Please work out how many lines of this material include "width", and answer with that number by itself.

> EXERCISE DATA:
○ ○ ○ ○
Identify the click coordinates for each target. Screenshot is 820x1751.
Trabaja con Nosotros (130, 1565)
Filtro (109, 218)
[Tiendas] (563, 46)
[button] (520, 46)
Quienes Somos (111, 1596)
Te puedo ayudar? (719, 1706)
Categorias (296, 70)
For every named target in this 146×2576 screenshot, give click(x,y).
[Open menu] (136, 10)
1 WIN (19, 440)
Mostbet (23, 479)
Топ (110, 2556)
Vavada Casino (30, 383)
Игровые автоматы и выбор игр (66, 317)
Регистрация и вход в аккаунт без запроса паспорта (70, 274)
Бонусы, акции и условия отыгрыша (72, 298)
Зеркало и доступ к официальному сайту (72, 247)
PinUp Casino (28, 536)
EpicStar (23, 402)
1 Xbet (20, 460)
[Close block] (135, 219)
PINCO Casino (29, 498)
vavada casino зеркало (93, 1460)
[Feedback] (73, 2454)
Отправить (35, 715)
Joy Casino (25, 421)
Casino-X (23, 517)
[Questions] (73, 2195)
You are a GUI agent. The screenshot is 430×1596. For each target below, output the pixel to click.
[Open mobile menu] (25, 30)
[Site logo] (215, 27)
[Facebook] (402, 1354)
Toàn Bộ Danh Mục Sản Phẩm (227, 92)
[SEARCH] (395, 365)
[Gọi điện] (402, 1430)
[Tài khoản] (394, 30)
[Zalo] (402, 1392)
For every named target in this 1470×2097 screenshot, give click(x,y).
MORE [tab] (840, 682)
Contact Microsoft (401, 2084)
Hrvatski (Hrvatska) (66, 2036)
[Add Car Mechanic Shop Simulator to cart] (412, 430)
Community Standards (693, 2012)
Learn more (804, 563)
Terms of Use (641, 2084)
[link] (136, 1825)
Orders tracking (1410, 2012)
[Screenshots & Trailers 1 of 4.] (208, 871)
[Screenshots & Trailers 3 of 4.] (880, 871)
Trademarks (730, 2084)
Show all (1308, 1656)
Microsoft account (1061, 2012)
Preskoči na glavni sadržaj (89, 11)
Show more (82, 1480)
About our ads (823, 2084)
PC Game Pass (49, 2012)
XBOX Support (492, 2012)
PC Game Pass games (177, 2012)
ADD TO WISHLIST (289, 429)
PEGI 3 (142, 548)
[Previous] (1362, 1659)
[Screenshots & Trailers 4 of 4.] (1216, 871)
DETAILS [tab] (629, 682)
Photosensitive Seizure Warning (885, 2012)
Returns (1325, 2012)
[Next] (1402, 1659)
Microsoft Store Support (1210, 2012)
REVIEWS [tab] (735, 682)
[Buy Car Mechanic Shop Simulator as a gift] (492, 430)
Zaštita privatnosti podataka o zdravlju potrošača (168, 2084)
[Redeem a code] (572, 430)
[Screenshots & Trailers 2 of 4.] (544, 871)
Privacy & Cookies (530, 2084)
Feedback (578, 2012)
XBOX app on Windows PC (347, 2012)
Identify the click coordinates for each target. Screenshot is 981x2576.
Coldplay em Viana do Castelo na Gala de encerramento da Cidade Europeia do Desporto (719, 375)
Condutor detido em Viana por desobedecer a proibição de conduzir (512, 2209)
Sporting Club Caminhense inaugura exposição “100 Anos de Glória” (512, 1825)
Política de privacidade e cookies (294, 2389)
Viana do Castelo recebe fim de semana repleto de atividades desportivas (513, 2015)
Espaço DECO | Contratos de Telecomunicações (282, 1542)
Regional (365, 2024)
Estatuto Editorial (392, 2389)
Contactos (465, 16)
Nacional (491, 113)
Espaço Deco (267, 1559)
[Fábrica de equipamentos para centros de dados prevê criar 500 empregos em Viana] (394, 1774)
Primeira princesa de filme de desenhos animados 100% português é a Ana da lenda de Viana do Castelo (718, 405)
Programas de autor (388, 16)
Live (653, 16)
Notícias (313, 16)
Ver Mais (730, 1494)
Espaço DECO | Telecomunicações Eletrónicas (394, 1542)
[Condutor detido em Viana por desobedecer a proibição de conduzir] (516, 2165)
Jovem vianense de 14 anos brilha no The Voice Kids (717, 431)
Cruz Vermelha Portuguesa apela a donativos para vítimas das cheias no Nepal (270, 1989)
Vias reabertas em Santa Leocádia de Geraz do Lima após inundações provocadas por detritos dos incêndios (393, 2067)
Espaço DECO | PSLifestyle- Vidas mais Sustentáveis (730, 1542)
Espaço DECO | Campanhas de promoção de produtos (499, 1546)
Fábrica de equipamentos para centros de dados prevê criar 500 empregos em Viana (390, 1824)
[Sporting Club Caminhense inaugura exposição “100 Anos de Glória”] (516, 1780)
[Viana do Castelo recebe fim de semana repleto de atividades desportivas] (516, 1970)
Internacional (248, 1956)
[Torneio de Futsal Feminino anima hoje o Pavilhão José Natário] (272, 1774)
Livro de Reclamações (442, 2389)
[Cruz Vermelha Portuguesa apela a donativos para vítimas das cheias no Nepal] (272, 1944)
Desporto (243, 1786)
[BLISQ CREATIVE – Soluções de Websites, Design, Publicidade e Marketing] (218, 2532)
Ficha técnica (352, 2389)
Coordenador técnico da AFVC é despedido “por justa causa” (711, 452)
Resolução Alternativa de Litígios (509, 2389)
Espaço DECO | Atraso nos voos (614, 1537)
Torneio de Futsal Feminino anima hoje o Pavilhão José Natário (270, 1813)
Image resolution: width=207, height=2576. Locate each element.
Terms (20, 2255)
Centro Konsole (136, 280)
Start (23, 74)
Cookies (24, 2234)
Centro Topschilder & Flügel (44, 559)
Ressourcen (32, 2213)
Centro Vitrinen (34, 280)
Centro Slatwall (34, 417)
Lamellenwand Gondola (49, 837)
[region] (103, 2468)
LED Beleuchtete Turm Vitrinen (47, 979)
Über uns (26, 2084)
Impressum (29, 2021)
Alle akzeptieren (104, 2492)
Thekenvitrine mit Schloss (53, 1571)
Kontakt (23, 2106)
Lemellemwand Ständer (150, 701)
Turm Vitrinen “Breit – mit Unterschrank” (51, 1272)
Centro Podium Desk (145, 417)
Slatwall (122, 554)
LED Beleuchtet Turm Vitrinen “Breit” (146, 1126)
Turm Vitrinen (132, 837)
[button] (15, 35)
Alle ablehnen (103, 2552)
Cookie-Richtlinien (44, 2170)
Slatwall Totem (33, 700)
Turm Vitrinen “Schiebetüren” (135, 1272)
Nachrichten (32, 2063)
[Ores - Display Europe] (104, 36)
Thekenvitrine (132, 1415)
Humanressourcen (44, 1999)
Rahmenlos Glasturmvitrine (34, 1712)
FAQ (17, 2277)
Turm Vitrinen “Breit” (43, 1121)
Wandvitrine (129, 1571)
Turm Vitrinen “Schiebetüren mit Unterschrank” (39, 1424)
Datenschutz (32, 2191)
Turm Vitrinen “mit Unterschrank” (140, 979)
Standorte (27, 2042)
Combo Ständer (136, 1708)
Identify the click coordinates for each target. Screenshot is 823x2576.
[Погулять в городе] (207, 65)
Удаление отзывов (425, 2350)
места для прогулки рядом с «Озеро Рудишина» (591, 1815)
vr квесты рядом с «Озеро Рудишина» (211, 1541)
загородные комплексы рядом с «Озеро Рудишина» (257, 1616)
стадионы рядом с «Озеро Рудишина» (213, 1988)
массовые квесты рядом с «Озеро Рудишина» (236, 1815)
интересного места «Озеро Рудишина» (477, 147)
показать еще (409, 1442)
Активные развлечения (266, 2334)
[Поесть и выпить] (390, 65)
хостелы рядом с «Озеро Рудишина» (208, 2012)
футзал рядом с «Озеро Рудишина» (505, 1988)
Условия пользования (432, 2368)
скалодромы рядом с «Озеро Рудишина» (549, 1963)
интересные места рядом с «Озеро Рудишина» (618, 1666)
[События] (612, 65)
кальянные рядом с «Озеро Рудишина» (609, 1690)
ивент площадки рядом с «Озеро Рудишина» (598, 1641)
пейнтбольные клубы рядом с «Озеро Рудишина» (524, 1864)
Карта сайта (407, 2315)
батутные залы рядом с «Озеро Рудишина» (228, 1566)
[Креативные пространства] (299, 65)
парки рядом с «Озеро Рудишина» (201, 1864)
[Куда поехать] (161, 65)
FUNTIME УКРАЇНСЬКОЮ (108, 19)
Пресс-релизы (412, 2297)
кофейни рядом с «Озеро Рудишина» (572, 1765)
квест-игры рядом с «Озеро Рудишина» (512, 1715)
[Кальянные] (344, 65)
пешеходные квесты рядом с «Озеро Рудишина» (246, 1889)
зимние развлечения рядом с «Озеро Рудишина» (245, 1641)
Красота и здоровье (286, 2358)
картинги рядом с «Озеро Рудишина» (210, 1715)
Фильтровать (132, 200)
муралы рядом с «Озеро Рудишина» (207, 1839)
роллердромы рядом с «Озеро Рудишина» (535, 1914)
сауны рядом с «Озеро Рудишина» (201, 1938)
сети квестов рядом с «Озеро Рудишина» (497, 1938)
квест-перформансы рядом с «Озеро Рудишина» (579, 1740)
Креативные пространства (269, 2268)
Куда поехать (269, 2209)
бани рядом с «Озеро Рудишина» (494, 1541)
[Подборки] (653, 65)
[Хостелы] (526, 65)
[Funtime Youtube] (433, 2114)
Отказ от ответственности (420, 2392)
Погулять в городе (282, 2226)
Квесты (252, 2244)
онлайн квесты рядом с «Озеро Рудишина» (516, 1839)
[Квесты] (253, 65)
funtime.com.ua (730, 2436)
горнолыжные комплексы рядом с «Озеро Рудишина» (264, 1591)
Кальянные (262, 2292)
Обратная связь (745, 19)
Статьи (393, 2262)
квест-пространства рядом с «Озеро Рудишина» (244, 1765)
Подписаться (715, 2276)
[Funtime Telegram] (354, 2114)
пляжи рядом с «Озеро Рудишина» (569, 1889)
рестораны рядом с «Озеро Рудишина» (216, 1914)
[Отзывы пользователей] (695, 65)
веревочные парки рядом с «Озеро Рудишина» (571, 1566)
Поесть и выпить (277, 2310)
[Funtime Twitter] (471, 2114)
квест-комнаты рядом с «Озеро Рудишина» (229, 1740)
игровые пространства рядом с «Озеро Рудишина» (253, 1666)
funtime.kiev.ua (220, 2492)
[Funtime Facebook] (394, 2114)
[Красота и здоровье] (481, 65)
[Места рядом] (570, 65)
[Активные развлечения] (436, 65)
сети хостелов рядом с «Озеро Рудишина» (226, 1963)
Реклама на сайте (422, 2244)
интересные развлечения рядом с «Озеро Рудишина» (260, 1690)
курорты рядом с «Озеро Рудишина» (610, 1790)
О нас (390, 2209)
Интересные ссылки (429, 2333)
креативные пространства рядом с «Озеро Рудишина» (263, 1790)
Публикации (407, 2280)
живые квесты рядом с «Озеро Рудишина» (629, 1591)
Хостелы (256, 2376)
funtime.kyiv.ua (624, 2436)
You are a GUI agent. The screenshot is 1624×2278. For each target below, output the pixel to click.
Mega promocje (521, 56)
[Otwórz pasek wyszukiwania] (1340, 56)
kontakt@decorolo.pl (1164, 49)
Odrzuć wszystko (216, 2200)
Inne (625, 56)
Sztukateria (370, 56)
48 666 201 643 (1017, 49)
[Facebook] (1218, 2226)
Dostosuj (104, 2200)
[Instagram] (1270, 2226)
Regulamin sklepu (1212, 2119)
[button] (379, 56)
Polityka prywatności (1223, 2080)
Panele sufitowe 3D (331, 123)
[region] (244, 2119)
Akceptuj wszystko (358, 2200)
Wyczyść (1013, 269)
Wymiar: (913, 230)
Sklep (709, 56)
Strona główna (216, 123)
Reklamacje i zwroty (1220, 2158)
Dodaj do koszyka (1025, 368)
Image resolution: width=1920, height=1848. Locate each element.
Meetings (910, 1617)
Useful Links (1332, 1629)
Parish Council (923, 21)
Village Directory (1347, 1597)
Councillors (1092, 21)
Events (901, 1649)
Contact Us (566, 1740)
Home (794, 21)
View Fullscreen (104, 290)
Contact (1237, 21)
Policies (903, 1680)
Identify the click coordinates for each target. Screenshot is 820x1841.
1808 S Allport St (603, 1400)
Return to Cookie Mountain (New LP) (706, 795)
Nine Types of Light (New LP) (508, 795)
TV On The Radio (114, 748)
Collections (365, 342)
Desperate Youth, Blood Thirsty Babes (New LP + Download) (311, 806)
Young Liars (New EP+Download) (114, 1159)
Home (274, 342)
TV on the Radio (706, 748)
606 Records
○ ○ ○ ○
> SOLUTION FOR THIS PROBLEM: 2